The Terrapins have won three matches in a row to start the NCAA Tournament, and after spending the past two weekends in Durham, North Carolina, and Lexington, Kentucky, they’re headed to Santa Barbara, California, for the College Cup.
Maryland soccer hasn’t made a Final Four since 2013, when it eventually fell to Notre Dame in the championship match. That followed up a semifinal loss to Georgetown in penalties the year before. To get back to the College Cup in 2018, the Terps knocked off a trio of opponents they hadn’t faced in years. North Carolina State and Duke were played for the first time since 2013, and the last time they battled Kentucky was all the way back in 2002.
Despite that unfamiliarity, Maryland not only defeated all three teams, it rolled to easy victories, which had been few and far between this season. The Terrapins have yet to concede a single goal throughout the NCAA Tournament, outscoring their three opponents by a 5-0 margin thus far.
“We definitely enjoyed what we did and we celebrated that,” senior Sebastian Elney said, “but as soon as we got back on the practice field on Sunday, it was narrowing down and focusing up on our next opponent.”
That “next opponent” is one in which the team is intimately familiar with it. If the team is to advance to the national championship game on Sunday night, it’ll have to knock off No. 2-seeded Indiana. Of course, playing in the Big Ten since 2014, the Terrapins have played the Hoosiers in each of the past five seasons. Head coach Sasho Cirovski is known for scheduling tough opponents, so the Terps and Hoosiers met a few times before the realignment.
In the first meeting this year between the teams on Oct. 12, Maryland played then-No. 4 Indiana even for 89 minutes and 42 seconds, but star defender Andrew Gutman scored the game-winning goal with 18 seconds left to send the Terps home on a sour note.
But that match taught Maryland a truly invaluable lesson. “You have to fight until the very last minute of the game,” Gasper said. “You have to be 100 percent focused until that final whistle is blown and you cannot concede.”
For the third time in the past five seasons, Maryland and Indiana have faced each other twice in one calendar year. With the Hoosiers then ranked No. 2 in the nation, the teams faced off in the Big Ten tournament semifinals on Nov. 9. This time around, the scores was tied 1-1 through 110 minutes before Indiana eventually prevailed on penalties and sent the Terps home once again.
That’s two losses in two tries for Maryland, but the team isn’t discouraged. In fact, its ability to essentially match arguably the best squad in the country for nearly two full games has given the Terrapins a well-deserved sense of confidence.
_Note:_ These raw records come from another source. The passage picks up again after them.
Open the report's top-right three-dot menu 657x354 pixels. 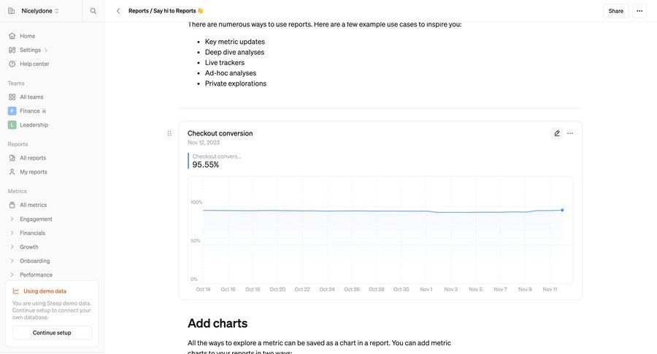click(639, 11)
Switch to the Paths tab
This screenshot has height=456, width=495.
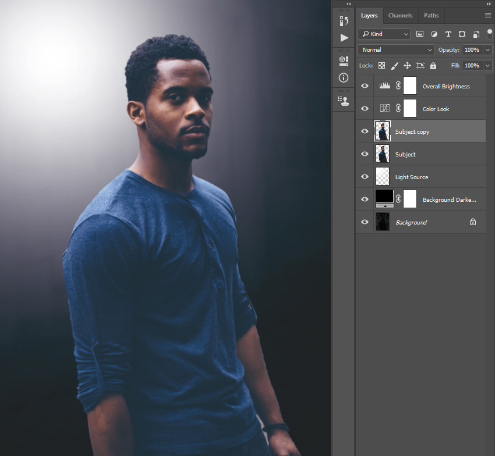coord(431,16)
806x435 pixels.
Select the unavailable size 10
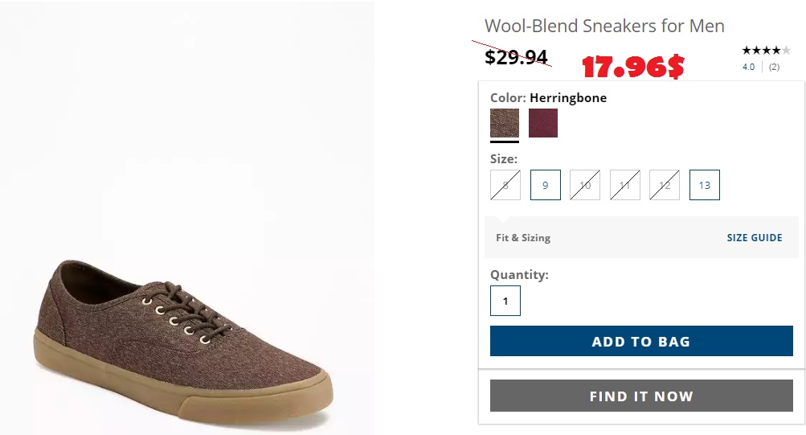point(585,185)
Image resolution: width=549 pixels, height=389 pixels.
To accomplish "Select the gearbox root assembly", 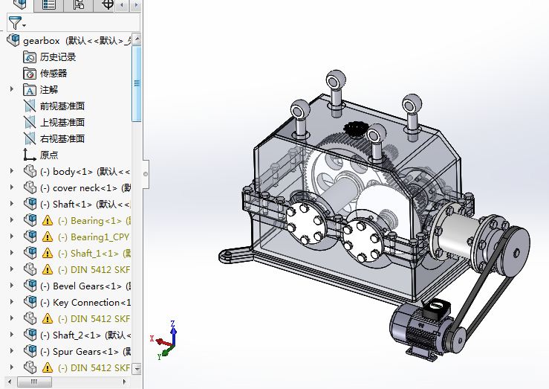I will 42,40.
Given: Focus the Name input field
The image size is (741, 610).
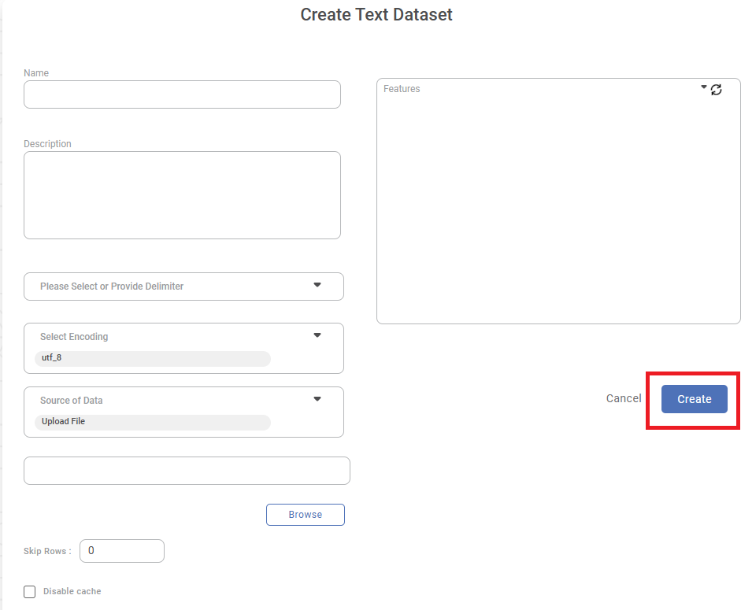Looking at the screenshot, I should [x=182, y=94].
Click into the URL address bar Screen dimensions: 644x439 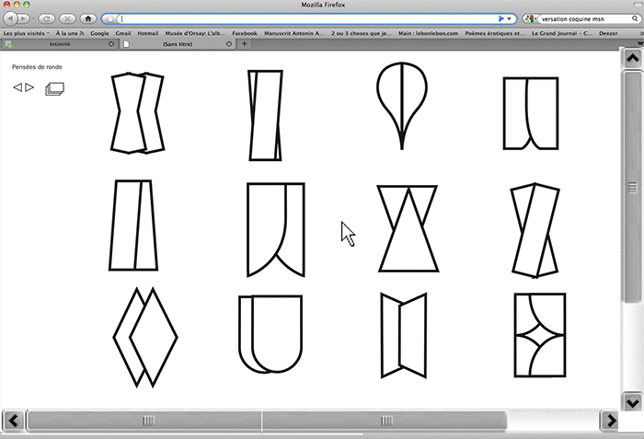pos(304,17)
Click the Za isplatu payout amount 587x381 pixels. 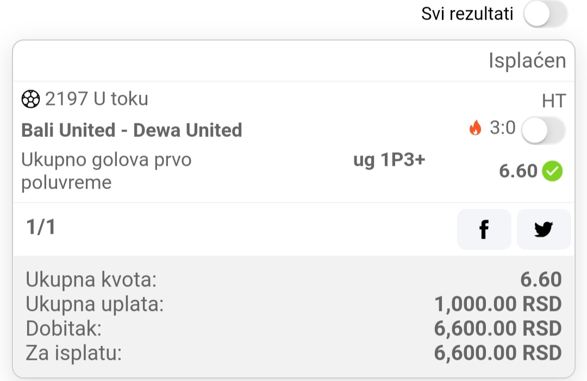(x=498, y=353)
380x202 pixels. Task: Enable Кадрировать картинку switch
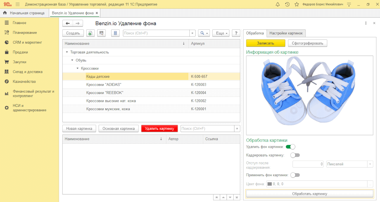(x=295, y=155)
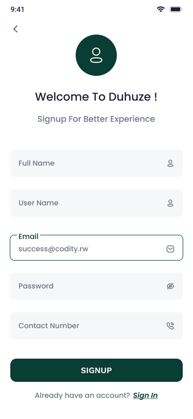Tap the person icon in Full Name
Viewport: 193px width, 419px height.
pyautogui.click(x=170, y=163)
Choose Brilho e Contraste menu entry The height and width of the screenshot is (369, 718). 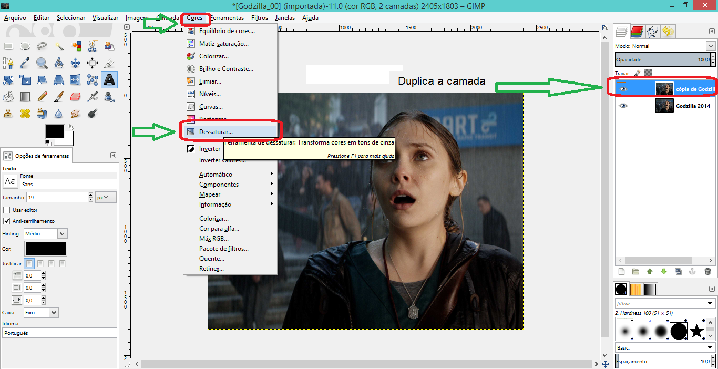tap(226, 69)
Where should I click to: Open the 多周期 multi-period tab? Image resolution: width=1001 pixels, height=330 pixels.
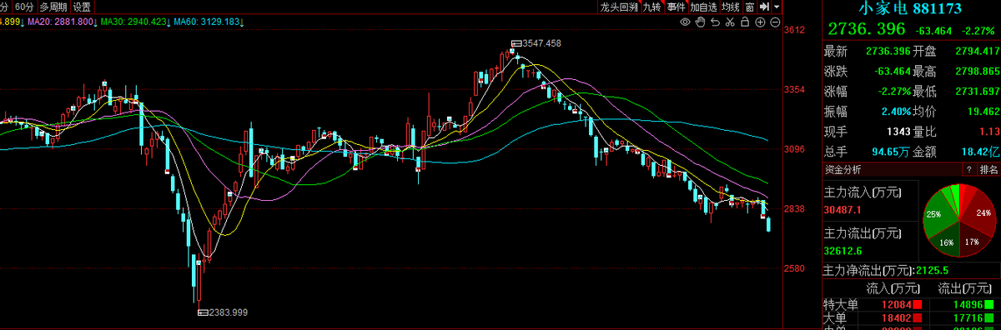53,7
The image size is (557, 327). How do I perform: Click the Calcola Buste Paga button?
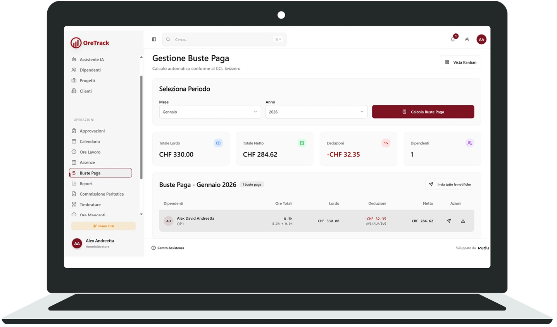click(x=423, y=112)
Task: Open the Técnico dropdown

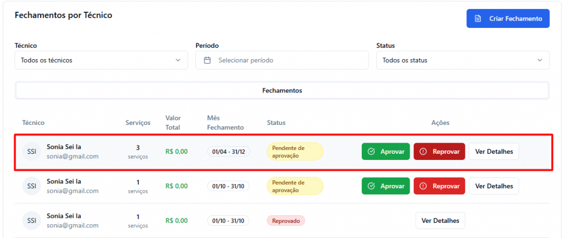Action: [x=101, y=60]
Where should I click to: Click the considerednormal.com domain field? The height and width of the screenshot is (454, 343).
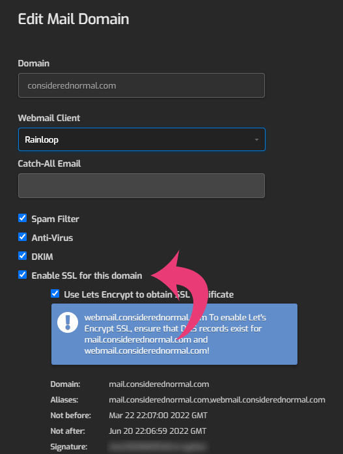[141, 85]
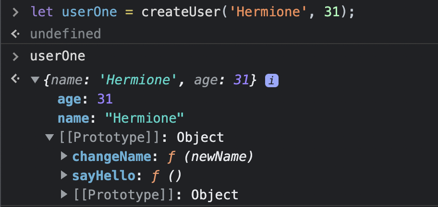Viewport: 438px width, 207px height.
Task: Click the purple info badge icon
Action: (271, 81)
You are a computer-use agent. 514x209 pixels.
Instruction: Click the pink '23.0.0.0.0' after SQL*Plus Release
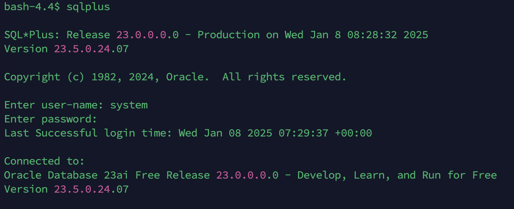pos(147,35)
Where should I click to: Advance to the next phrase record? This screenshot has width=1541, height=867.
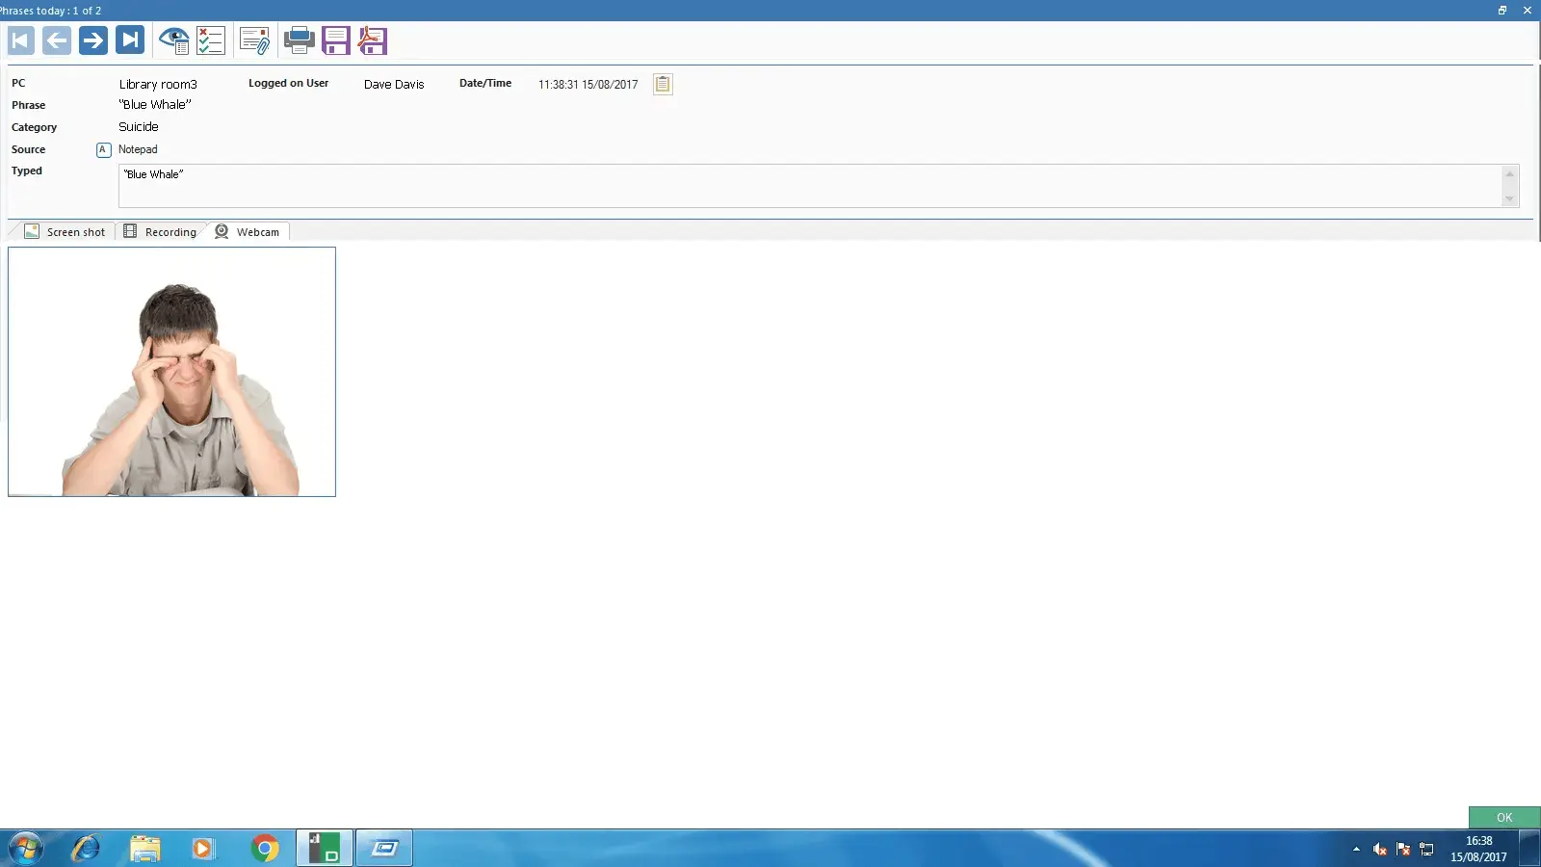pos(93,40)
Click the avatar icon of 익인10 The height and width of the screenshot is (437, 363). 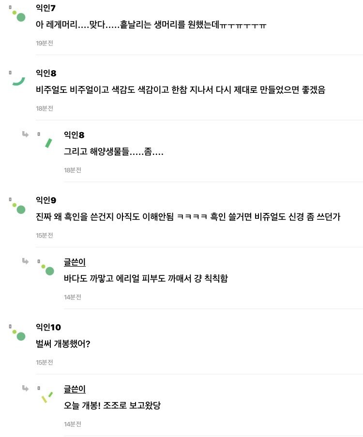[19, 335]
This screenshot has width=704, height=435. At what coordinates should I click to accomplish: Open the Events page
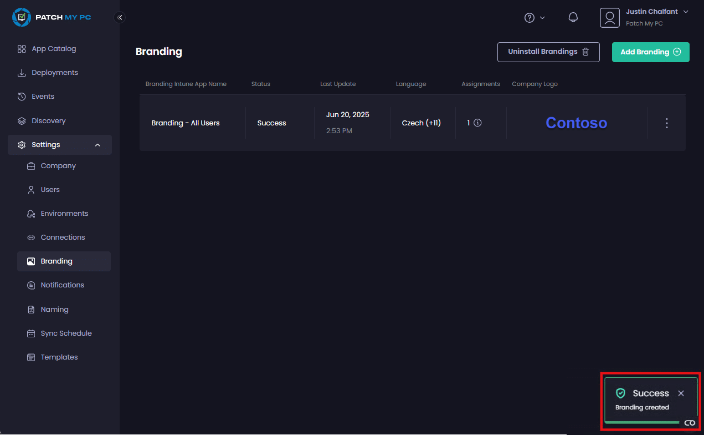(x=43, y=97)
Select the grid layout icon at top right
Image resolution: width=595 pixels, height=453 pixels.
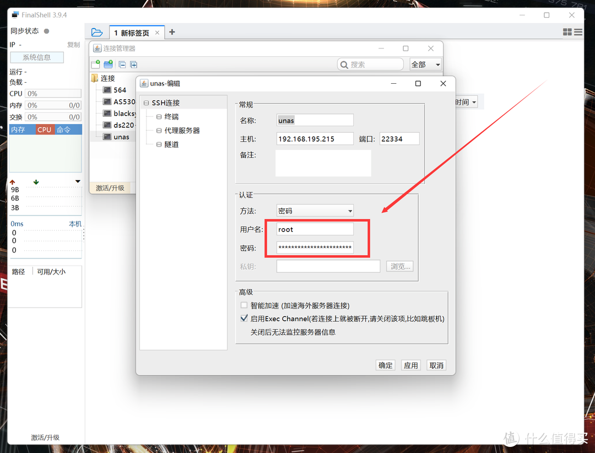[x=567, y=31]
“We’re going after games, we’re not scared to play anyone,” junior forward Paul Bin said. “We’re going out with the mentality that we’re going to win every battle we get.”
The biggest challenge in beating the Hoosiers rests with stopping Gutman. He has scored all three of his team’s goals in the two games against the Terrapins, and the senior left back has been one of the best players in the country this year.
“I respect him 100 percent, he’s a great player,” junior defender Donovan Pines said. “We just have to shut him down at his own game, track back, watch him at all times and watch for the crosses.”
“He’s a great player and luckily we’ve seen him twice already,” Gasper said. “We’re familiar. I think we’re going to make the proper adjustments.”
Now playing their best soccer of the season, the Terps believe they can beat anybody. And with just two matches to go, the program’s fourth national championship is right there for the taking.
On Friday night at 10:45 p.m. ET at Harder Stadium, we’ll see if they have what it takes to make history.